3.1.4 Partitioning of non-polygonal ground

In the final stage of delineation, we partitioned out regions of a survey area that had been segmented using the techniques described above, but were unlikely to represent true ice wedge polygons. For example, polygons were eliminated from the draw in the southern half of Utqiaġvik-1 (Fig. S2a), where microtopography was too occluded to permit accurate delineation. Toward this aim, our algorithm individually analyzed each boundary between two polygons (black line segments in Fig. 2d), tabulating the number of pixels that had been identified positively by the CNN (white pixels in Fig. 2b). It then dissolved all boundaries in which less than half the pixels had been classified positively, merging adjacent polygons. In practice, this procedure resulted in areas of non-polygonal terrain being demarcated by unusually large “polygons.” We removed these areas by partitioning out any polygon with an area greater than 10 000 m2, a threshold selected to be arbitrarily larger than most real ice wedge polygons. This procedure had the strengths of being conceptually simple and providing a deterministic means of partitioning non-polygonal terrain from the rest of a survey area.

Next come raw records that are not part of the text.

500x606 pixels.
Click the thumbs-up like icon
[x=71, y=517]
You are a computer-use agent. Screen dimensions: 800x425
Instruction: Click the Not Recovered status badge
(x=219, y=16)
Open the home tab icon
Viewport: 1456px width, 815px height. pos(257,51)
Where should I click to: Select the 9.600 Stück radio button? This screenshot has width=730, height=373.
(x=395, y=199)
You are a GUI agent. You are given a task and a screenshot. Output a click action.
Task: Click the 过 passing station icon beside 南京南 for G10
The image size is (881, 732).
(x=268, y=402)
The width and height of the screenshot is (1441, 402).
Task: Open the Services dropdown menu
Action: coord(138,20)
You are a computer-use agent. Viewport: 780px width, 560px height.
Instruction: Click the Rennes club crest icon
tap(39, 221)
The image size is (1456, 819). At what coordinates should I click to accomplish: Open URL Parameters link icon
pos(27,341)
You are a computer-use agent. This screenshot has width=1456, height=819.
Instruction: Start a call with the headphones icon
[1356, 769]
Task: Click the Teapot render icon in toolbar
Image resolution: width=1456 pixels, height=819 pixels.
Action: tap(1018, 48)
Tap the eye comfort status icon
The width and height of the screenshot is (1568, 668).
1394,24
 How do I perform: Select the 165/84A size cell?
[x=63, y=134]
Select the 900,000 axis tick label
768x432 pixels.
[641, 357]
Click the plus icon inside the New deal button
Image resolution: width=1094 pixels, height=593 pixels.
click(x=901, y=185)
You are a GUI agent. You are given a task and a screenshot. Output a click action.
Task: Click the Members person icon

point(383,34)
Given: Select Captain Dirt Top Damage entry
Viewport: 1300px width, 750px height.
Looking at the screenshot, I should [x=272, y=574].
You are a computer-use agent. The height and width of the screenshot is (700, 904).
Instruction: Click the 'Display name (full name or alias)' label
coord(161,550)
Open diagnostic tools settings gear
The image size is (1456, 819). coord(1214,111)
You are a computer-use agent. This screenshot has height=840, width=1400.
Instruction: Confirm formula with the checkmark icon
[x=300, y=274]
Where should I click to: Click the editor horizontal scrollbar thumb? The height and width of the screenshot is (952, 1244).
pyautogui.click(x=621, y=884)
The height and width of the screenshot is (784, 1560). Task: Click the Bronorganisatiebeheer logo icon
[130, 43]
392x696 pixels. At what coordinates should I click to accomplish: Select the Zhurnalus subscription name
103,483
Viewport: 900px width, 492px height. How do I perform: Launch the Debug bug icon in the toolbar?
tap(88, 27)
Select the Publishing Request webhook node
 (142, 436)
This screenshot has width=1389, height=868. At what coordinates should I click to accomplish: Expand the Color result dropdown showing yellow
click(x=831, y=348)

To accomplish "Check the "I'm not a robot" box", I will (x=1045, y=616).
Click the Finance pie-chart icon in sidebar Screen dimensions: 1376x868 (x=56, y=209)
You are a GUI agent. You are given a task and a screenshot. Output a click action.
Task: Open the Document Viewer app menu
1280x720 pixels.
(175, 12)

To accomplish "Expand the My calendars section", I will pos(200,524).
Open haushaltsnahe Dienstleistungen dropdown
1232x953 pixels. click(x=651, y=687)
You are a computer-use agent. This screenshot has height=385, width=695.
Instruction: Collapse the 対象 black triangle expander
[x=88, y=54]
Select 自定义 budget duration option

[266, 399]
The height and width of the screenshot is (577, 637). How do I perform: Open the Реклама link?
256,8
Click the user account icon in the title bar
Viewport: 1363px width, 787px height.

3.2 Microtopographic analysis

To demonstrate the capabilities of our workflow for microtopographic analysis, we developed a simple method for measuring the relative elevation at the center of each delineated polygon, serving as a proxy for LCP or HCP form. In each polygon, we first applied a distance transform, calculating the distance from the closest boundary of all interior pixels. We then divided the area of the polygon in half at the median distance from boundaries, designating a ring of “outer” pixels and an equally sized core of center pixels. Microtopographic relief was then estimated as the difference in mean elevation between the center and outer pixels.

Table 1Results of manual validation at 50 cm data resolution (sites are 1 km2).

Download Print Version | Download XLSX

3.3 Case study experimental design

The case study was first conducted using topographic data at 50 cm resolution, then repeated at 25 and 100 cm resolution. Training was focused primarily on sites Prudhoe-1 and Utqiaġvik-1. Leveraging the rapid training and application times of our CNN, we manually delineated one 100 m × 100 m tile of imagery at a time from either site, trained the CNN, extracted results from both sites, then introduced additional training data from regions of poor performance to improve skill (Fig. 1). After four iterations of this approach, the CNN incorporated training data from three fully delineated tiles at Utqiaġvik-1 and one at Prudhoe-1, representing 3 % and 1 % of the sites, respectively. From this point, we opted to “fine-tune” the CNN by supplementing the training deck directly with instances of problematic features, rather than using information from fully delineated tiles. Several examples of boundary and non-boundary features were included from Utqiaġvik-1 and Prudhoe-1. Next, to test its extensibility, the CNN was applied across the remaining sites, and retrained once more. In this final iteration, several instances of boundary and non-boundary features (but no fully delineated tiles) were incorporated into the training deck from sites Prudhoe-2, Prudhoe-3, and Prudhoe-4. No training data at all were incorporated from sites Prudhoe-5 through Prudhoe-8 or Utqiaġvik-2. (All training data used in the final iteration of our workflow can be viewed in the data and code repository accompanying this article.) Once this procedure was complete at 50 cm resolution, training decks at 25 and 100 cm resolution were prepared. To generate CNNs comparable to the network trained on 50 cm data, the 25 and 100 cm training decks were constructed using data sampled from identical geographic locations, but manual labeling was performed without reference to the labeled 50 cm resolution data.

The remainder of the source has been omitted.